Monday, March 25, 2013

On Online registration, Babu's from CEOs office and CMC's betrayal of Kannadigas


 TOI of 21 March had an article on issues with online registration titled "Online registration is a dismal failure" by +Manu Aiyappa . Towards the end a quote was attributed to some electoral officer.
"The system alone is not to blame say electoral officers. People especially from the IT sector show a lackadaisical attitude towards the democratic process and are not taking advantage of online registration"

As a volunteer for some of the voter registration drives, I have interacted with and updated officials in the CEO's office on various issues faced by end users of their website. So I find it difficult to believe that a responsible person from the CEO's office will blame the victims (applicants for voter registration) for a bad product developed by his software vendor.


I will present few data points for the consideration of your readers.
1. People from IT sector have been spending their weekends helping non IT people with online registration. I invite your team to visit the next voter registration camp listed on the smartvote.in website and interact with the volunteers and the people who come there to register.

2. In one of the camps which I attended, a significant number of people in the queue were IT literate who could have filled up the forms in the comfort of their office/home. They stood in line for hours because; even after repeated attempts the server did not accept their applications. So they finally decided to take the assistance of volunteers to fillup the forms. One such person in the queue claimed to be the person responsible for developing one of the most visited travel related portal owned by a Govt of India Enterprise. If even he could not figure out why the system was rejecting his application, then figuring out the issue with online forms would be a truly herculean task for a common citizen.

3. In corporates, Smartvote volunteers conduct awareness campaign and train the champions for voter registration, This is followed by a series of mails that go out to the employees announcing the start of campaign, process of application and location of dropboxes for the completed applications.
These steps have resulted in hundreds of enrollments from each corporate entities.
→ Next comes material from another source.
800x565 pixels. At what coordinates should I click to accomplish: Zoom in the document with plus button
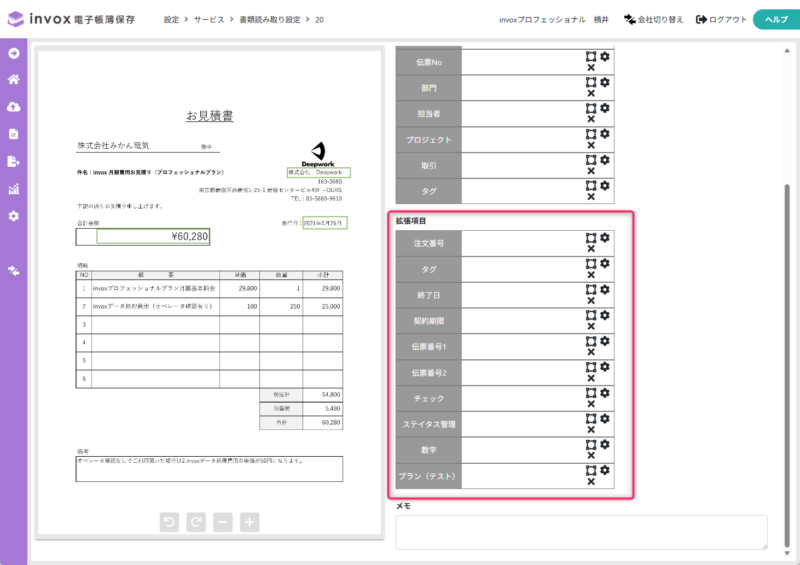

In some cases the number of registered voters has increased from ~50% to 90+%

Such significant increase in voter registration shows that the problem today is not voter apathy.
Simplification of process, responsive officials and a proper awareness campaign is the need of the day.
4. Volunteers are signing up on a daily basis to conduct a drive in their office/college/layout( http://www.smartvote.in/content/volunteer-signup )
 Citizens across Bangalore are regularly requesting for a drive in their area ( http://www.smartvote.in/content/request-drive-your-area )
Citizens outside Bangalore are asking for replication of the smartvote model in their cities and states (http://www.smartvote.in/content/beyond-bangalore-replicate-smartvote-story-your-city )
On weekends volunteers are traveling across the city to help setup and run the voter registration drive.

People, especially from the IT sector, have shown very positive attitude toward democratic process and are taking advantage of online registration. Most of the volunteers driving the online registration are software professionals, spending their weekends and spare time for the cause. I think it would be a disservice to the IT sector to accuse them of "lackadaisical attitude towards the democratic process"

CEO's and Citizens of Karnataka have been letdown by a software vendor who provided them with a solution(The main subject of Manu's article) which is
• Poorly designed and architected.
• Having very basic flaws even months after its deployment for the general public.
• Based on a platform  which is known to have issues in handling heavy traffic and avoided by 80+% of the websites which get heavy traffic
• Still showing serious downtime and other issues on an almost weekly basis.

CEO Karnataka by engaging with citizen groups in Bangalore has initiated a new step in democracy. This needs to be appreciated, nurtured and scaled across the state and nation.
It is unfortunate that some members of the CEO's team reflexively pass adverse comments without knowing the ground reality.